Денешфаи подождал несколько мгновений, с надеждой, что Марошффи вот-вот протянет ему руку. Однако капитан оставался безучастным, и Денешфаи по-военному щелкнул каблуками, кивнул ему и удалился. Об Эрике он не упомянул ни разу, почувствовав видимо, каким большим промахом это могло быть в данной ситуации.

После его ухода Марошффи довольно долго раздумывал над тем, могла ли Эрика иметь связь с этим человеком. Потом в состоянии какой-то прострации он сгреб со стола бумаги, принесенные Денешфаи, разорвал их пополам, а обрывки швырнул в угол.

Вероятно, именно в эти минуты Альби порывал со своей прошлой жизнью, во всяком случае, он сделал первый, но очень важный шаг к этому, и, сознавая или не сознавая всего, он как бы повернулся спиной к тому прежнему миру, в котором жил, с которым был тесно связан тысячами невидимых нитей.

Марошффи решил немедленно покинуть дом Анны Шнебель. Бесконечными и бесцельными казались ему дни, проведенные здесь. Его, как получившего внезапную свободу раба, вдруг охватило непреодолимое желание немедленно покинуть эту клетку.

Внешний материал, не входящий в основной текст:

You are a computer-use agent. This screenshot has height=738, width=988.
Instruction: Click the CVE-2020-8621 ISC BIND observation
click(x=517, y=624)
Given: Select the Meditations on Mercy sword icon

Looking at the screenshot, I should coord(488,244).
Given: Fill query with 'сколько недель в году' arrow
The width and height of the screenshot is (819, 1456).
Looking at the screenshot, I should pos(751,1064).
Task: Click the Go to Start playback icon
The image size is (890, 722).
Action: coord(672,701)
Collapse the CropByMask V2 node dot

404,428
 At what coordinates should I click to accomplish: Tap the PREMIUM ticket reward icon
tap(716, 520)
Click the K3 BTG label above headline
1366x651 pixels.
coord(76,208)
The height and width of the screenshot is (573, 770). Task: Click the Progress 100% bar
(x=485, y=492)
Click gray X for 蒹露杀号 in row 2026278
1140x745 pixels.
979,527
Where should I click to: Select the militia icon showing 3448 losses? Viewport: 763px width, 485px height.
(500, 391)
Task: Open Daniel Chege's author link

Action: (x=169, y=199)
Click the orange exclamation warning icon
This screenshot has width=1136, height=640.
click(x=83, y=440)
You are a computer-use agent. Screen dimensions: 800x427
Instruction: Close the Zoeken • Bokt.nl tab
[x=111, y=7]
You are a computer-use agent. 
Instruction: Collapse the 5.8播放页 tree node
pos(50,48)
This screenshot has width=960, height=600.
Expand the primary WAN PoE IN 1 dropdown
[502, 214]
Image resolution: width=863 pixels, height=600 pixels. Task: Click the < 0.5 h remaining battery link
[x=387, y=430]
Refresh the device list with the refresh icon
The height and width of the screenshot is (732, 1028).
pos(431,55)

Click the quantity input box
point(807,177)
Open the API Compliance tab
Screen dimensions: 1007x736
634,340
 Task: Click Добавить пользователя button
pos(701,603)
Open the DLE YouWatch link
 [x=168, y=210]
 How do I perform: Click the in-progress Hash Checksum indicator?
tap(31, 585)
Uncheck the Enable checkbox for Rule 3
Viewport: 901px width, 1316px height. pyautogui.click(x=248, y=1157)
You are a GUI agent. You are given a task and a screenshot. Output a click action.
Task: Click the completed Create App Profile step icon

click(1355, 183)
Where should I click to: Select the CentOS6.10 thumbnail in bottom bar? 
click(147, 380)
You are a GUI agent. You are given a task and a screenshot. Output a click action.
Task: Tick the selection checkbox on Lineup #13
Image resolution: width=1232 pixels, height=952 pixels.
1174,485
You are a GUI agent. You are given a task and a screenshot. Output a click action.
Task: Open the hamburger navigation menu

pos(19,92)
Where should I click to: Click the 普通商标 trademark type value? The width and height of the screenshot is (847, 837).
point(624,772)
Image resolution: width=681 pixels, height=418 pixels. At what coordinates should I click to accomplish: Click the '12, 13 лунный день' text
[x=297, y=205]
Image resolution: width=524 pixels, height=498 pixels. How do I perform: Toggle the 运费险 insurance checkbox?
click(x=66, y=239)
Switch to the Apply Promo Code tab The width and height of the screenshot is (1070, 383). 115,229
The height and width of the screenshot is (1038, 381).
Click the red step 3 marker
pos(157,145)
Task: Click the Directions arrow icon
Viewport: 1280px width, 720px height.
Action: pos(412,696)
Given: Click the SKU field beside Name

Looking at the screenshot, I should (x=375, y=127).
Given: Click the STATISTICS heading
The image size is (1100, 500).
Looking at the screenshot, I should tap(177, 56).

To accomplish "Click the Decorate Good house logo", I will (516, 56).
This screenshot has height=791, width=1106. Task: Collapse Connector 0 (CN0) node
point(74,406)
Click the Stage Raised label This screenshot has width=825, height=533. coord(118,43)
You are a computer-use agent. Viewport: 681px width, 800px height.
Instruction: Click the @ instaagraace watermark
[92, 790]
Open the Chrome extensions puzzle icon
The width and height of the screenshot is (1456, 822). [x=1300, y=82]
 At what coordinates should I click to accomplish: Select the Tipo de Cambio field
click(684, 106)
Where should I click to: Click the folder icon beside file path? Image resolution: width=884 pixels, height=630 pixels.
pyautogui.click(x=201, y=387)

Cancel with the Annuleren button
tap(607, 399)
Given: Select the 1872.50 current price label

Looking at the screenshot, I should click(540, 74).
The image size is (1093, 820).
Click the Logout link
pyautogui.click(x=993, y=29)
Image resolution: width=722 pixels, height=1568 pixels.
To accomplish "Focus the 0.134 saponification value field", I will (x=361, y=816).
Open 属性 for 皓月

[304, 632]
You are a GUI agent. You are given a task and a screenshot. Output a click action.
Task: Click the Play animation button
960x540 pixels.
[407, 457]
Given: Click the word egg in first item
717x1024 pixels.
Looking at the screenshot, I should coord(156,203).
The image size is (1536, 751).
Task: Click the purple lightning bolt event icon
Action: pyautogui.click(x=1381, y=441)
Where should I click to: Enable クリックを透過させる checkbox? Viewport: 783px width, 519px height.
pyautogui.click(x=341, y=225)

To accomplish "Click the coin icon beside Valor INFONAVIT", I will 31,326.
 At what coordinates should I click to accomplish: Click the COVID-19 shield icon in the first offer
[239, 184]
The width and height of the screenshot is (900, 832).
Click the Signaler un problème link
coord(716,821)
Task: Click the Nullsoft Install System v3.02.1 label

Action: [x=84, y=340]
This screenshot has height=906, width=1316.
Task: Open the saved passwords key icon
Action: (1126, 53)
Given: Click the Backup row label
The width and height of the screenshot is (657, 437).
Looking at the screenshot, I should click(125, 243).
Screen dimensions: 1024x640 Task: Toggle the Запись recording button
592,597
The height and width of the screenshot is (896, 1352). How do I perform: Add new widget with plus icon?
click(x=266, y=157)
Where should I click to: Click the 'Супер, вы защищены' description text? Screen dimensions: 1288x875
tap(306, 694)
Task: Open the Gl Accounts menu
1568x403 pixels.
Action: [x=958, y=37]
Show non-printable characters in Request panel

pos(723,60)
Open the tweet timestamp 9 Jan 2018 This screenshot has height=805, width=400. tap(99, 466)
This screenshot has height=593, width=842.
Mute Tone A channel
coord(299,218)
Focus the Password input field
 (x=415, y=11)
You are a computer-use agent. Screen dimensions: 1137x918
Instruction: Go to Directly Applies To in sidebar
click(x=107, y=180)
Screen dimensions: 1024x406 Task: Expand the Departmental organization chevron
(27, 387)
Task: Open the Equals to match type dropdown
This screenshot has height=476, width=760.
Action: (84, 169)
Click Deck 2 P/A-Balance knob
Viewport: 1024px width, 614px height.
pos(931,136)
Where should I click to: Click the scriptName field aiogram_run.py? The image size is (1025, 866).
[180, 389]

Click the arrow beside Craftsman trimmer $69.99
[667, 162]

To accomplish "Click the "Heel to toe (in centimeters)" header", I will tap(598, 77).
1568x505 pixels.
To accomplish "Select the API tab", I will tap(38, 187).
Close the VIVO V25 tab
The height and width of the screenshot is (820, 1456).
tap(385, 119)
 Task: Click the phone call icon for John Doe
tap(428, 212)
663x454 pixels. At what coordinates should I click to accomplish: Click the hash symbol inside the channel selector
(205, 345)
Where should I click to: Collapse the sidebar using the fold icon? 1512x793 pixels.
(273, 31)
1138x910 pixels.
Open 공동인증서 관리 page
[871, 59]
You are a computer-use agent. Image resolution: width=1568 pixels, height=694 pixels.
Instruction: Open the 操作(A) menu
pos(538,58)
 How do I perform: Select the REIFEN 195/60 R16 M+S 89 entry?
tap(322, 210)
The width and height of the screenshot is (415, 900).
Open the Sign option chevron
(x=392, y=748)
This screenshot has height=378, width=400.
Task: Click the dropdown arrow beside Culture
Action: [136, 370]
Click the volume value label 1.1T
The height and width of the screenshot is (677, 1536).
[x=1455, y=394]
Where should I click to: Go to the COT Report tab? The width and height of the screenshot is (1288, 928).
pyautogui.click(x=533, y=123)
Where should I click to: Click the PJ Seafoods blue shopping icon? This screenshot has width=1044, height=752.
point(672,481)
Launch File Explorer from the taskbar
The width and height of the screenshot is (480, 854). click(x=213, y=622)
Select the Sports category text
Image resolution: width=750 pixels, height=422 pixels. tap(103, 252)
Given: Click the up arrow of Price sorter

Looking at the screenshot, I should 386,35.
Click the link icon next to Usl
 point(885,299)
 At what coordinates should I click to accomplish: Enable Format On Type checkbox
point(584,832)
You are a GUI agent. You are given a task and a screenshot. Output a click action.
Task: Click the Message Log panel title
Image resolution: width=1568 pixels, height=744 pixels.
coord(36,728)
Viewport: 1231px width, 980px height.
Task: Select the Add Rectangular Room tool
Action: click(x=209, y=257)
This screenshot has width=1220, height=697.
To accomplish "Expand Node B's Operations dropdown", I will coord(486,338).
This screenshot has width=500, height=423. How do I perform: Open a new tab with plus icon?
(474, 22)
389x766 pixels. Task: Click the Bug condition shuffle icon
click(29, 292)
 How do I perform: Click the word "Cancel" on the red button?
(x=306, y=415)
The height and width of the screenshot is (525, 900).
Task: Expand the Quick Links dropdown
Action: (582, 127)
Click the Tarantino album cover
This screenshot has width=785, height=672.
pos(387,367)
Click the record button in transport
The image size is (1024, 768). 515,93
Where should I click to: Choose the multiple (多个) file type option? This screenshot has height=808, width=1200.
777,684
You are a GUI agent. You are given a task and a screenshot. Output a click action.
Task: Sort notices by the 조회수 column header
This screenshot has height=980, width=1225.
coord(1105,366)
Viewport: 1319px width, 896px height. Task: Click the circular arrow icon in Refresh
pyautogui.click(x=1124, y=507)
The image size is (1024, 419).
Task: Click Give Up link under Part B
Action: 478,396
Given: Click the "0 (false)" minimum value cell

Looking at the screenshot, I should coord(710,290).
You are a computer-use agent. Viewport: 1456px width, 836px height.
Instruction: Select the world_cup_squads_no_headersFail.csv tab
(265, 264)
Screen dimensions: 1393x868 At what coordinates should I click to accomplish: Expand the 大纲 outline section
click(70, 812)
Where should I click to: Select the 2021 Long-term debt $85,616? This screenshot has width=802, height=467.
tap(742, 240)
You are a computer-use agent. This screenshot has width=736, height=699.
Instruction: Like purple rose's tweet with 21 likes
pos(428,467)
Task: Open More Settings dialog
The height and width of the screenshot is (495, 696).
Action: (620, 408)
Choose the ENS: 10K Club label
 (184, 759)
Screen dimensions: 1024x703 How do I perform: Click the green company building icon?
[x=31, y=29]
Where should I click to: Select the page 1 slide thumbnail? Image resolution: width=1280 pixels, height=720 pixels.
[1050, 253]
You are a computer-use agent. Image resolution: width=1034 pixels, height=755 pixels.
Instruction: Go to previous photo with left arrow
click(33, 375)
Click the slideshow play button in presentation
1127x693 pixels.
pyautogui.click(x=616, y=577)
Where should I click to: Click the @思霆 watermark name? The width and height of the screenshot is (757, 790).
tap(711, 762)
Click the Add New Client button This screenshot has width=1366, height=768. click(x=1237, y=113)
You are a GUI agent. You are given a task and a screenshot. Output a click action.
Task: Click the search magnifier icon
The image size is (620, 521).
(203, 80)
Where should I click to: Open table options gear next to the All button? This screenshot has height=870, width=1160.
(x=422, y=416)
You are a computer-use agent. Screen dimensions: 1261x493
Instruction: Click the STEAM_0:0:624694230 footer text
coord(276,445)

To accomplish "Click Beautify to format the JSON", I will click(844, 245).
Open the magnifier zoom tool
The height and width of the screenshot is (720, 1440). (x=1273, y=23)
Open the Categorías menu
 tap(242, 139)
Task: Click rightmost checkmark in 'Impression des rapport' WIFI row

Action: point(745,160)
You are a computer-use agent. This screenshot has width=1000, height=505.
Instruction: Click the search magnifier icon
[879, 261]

Но куда бежать? Теперь Альби думал уже не о Руди Шлерне, а о Петере Татаре, который жил в Кишпеште на Заводской улице. Ему хотелось непременно встретиться с ним, именно к нему он теперь и решил направиться. Марошффи многого ждал от Петера. Он потерял всякий контроль над собой, его больше уже не пугали опасности. Он вышел из домика на улице Аранькакош бодро, как человек, у которого есть цель, зашагал в сторону площади Фехершаш по улочкам, залитым апрельским ярким солнечным светом, в сторону улицы Хаднадь. Он хотел добраться до Кишпешта еще до наступления темноты и на ходу мысленно отчитывал себя за то, что еще раньше не ушел из дома Анны Шнебель.

*

Тому, кто захочет написать историю Кишпешта, придется особо остановиться на описании жителей этого старого района. Здесь обитали железнодорожники, почтальоны, мелкие чиновники, учителя и типографские рабочие, имевшие на то специальное разрешение. Но основали это поселение рабочие, ремесленники, торговцы, пенсионеры, мелкие служащие и множество молочниц. Еще до основания Кишпешта селились здесь и состоятельные буржуа, но они застраивали участок земли между улицей Юллёи и улицей Шаркань, а также по обе стороны от улицы Юллёи. Однако от улицы Шаркань в сторону Эржебет тянулся так называемый «дикий Запад», а на восток от улицы Кальмана Тисы, в сторону Кёбаньи, — лесной массив. На юго-востоке района в большинстве своем ютились в жалких лачугах рабочие, которые работали на заводах Хоффера, Липтака, Тойдлоф-Дитриха или же на кирпичном заводе, перерабатывавшем местное сырье, которого на этой безотрадной бугристой местности было видимо-невидимо. Выделялся здесь и особый квартал, расположенный между улицей Атиллы, Фарфоровым заводом и свалкой.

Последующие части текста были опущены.